----- Provided data -----

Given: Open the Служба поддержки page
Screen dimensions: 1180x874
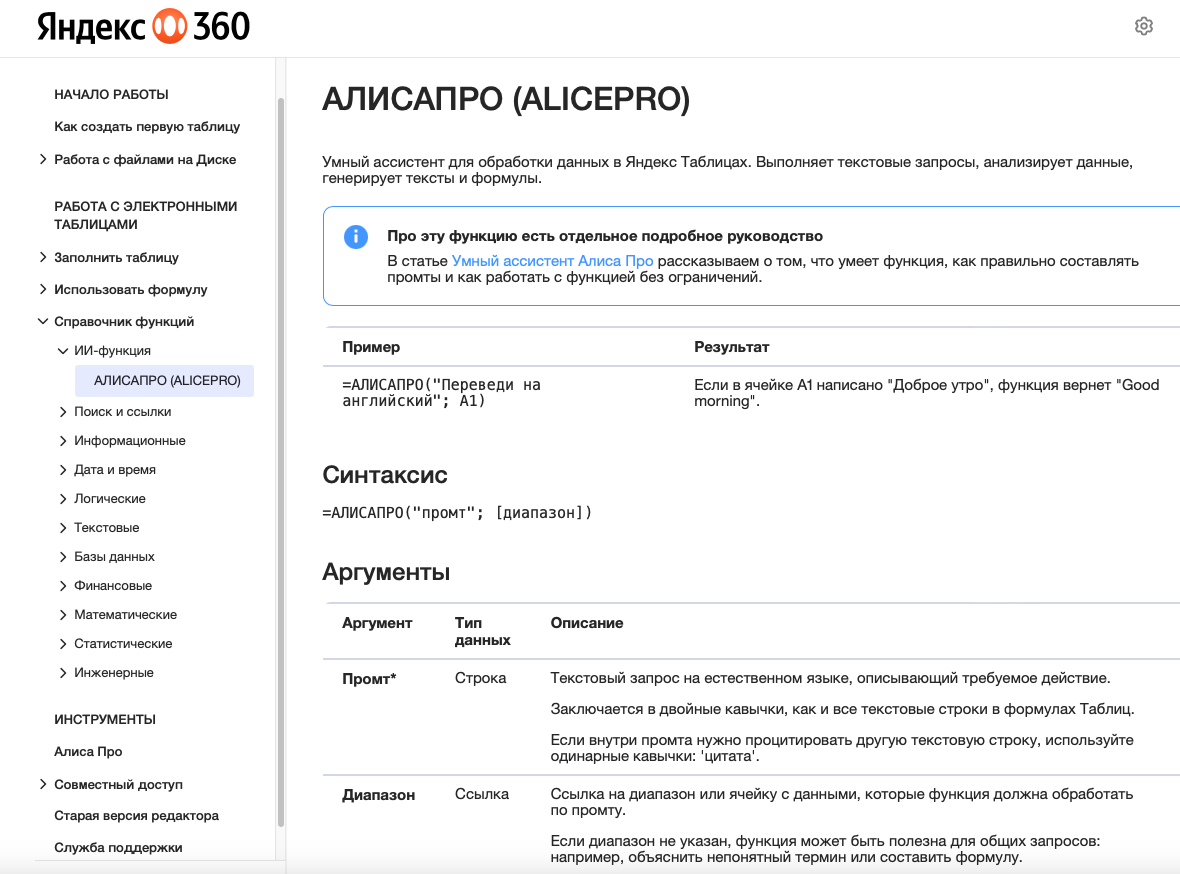Looking at the screenshot, I should pos(118,848).
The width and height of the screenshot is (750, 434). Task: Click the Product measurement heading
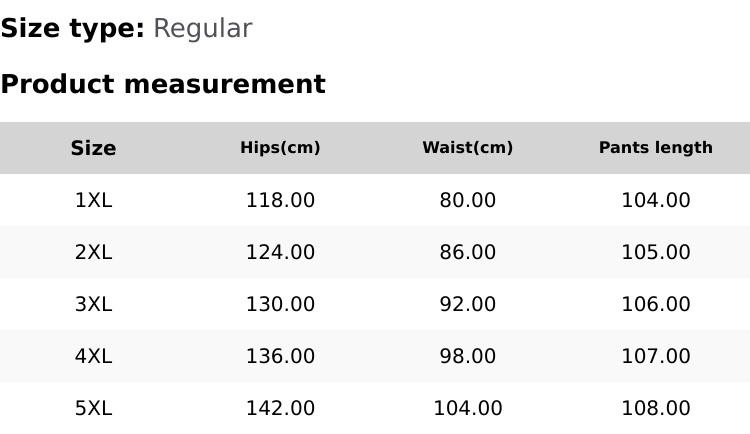pos(163,84)
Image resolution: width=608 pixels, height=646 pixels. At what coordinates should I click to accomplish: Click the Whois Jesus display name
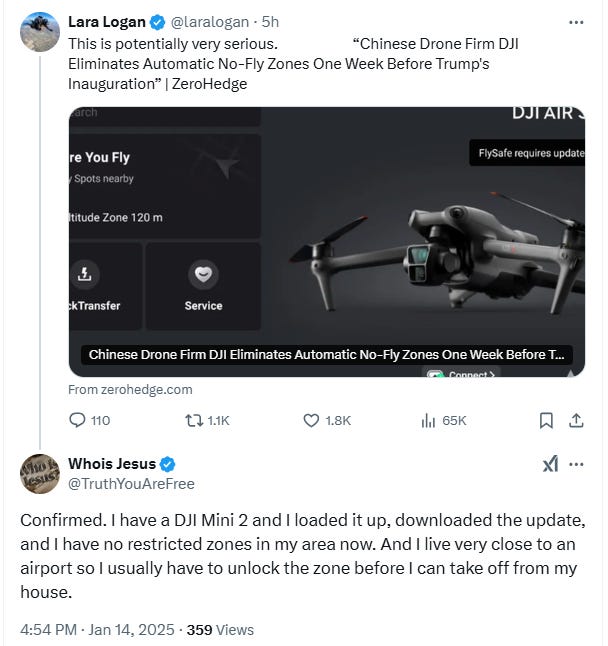pyautogui.click(x=111, y=464)
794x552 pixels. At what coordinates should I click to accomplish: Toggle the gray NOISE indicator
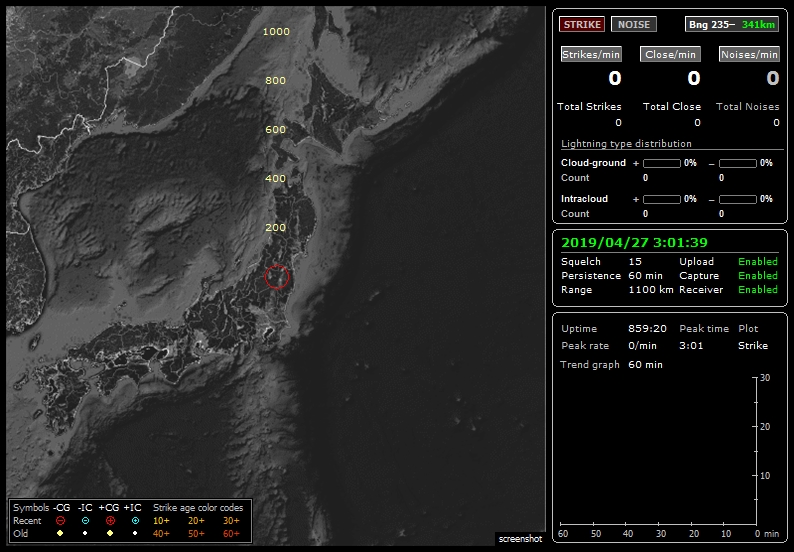(x=633, y=24)
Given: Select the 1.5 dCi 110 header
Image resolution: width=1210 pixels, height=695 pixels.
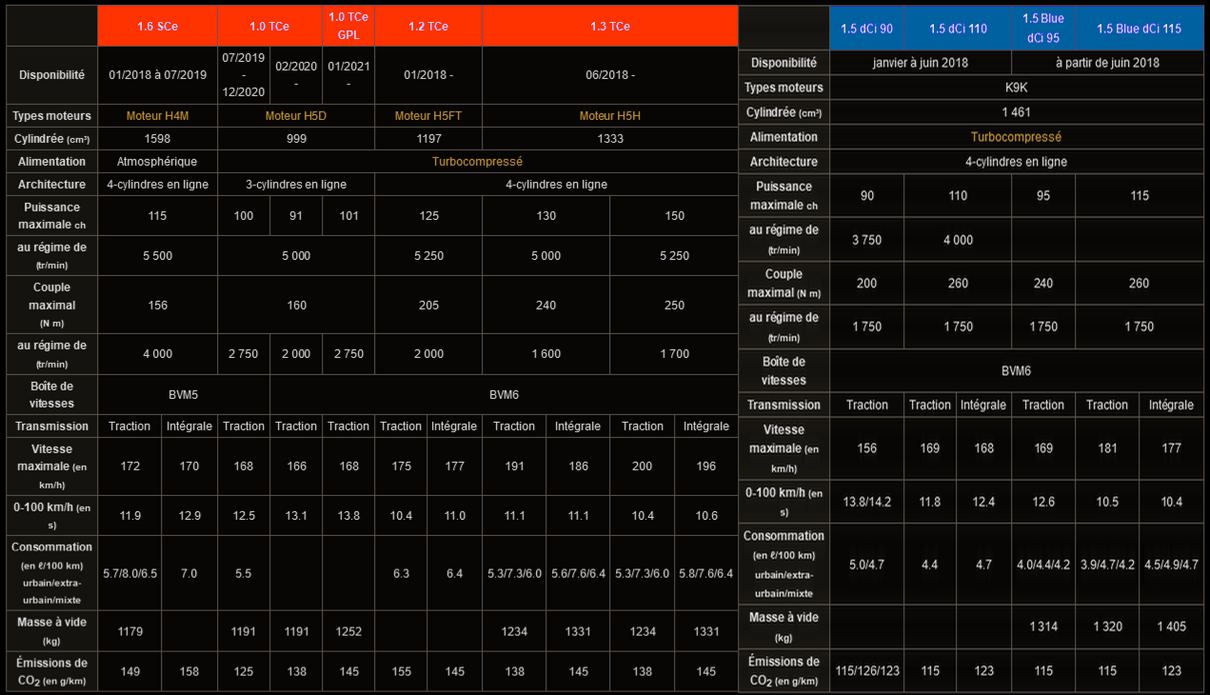Looking at the screenshot, I should click(x=958, y=29).
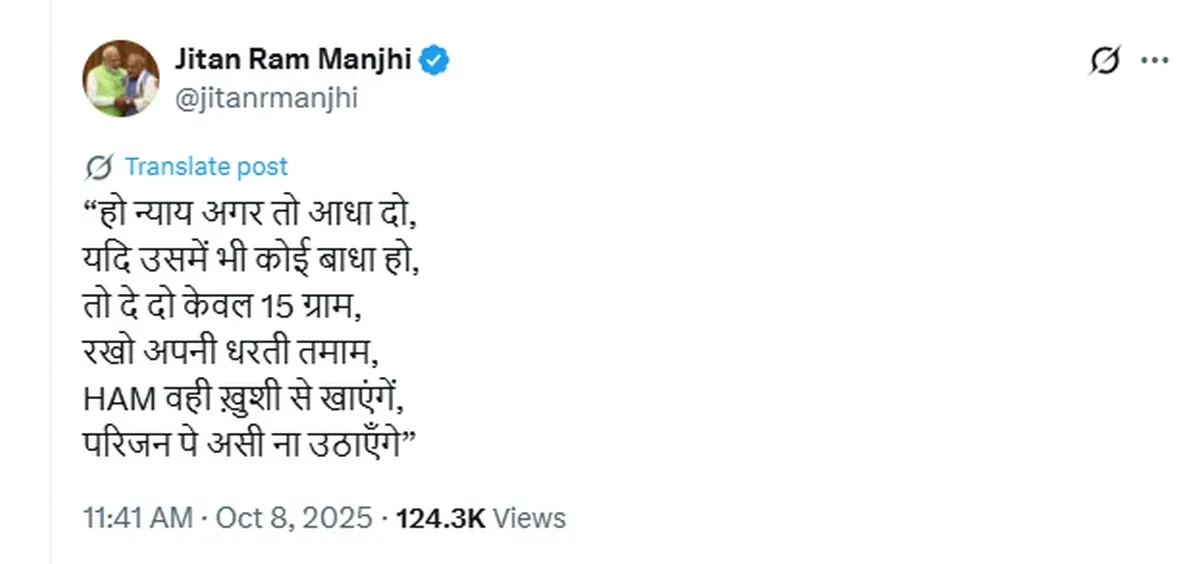Click the line रखो अपनी धरती तमाम
1200x564 pixels.
(234, 353)
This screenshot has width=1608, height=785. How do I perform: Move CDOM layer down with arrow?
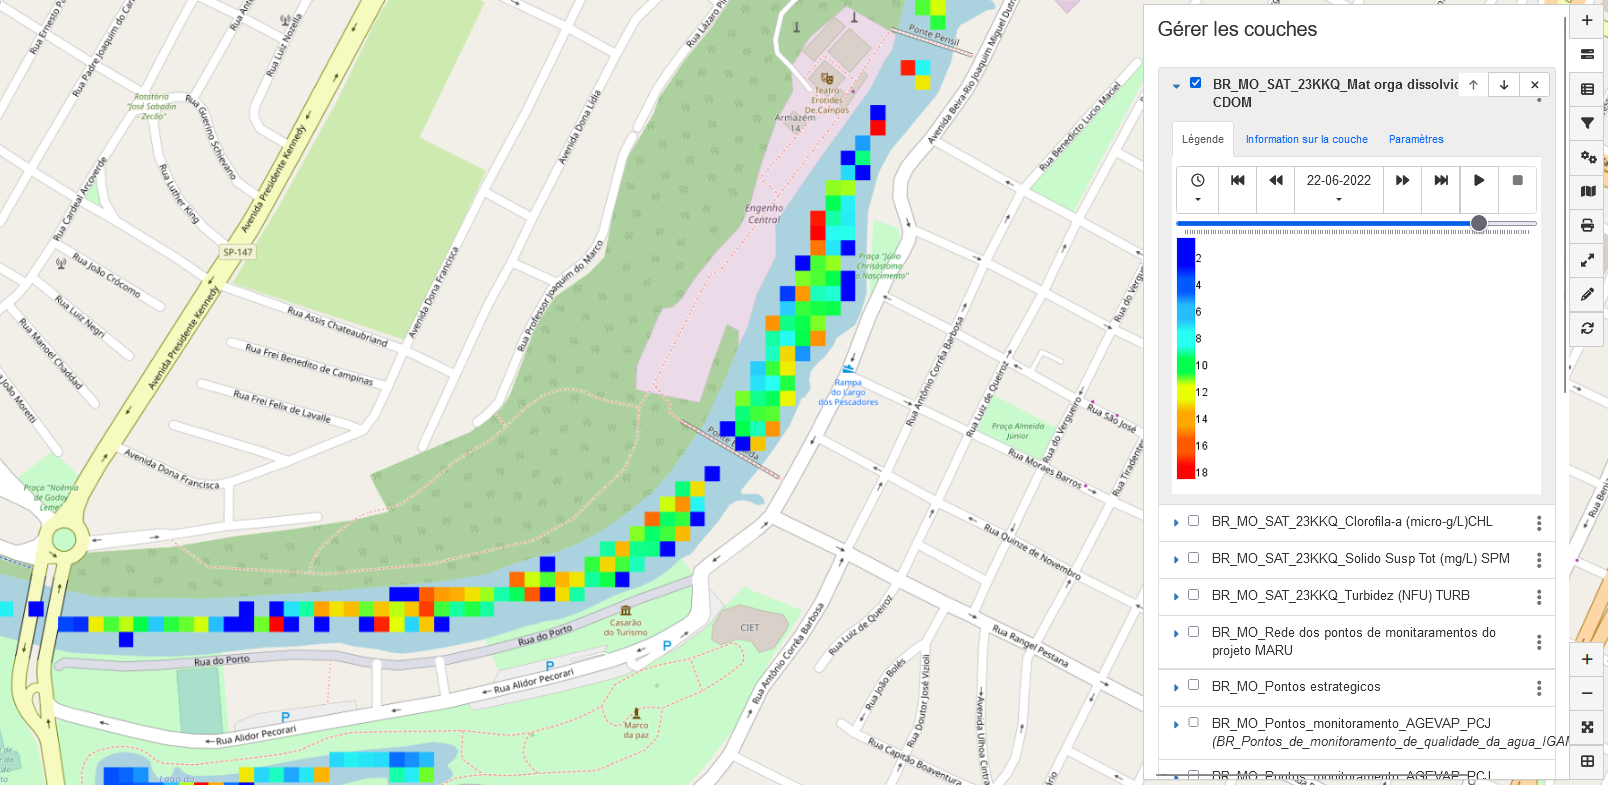coord(1504,85)
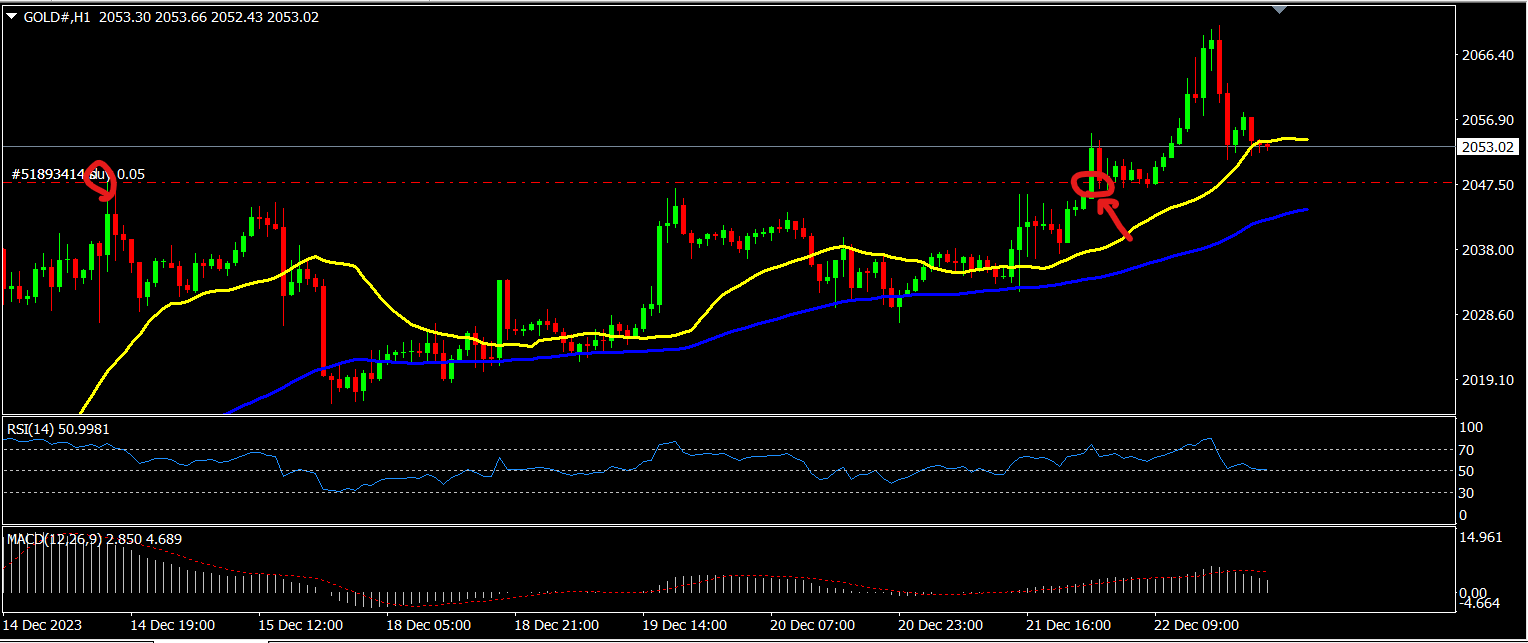Click the 14.961 MACD scale value
1528x643 pixels.
[1481, 537]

-----

### What you will do
Could you write out the lines starting at the one containing "The width and" and ending at the one containing "pyautogui.click(x=111, y=464)", switching "accomplish" to "achieve" and keeping everything else the same? Leave the pictures out.

### Problem solution
The width and height of the screenshot is (750, 434). Task: Click the Product measurement heading
pos(163,84)
Image resolution: width=608 pixels, height=646 pixels. At what coordinates should I click to achieve: Click the Whois Jesus display name
pyautogui.click(x=111, y=464)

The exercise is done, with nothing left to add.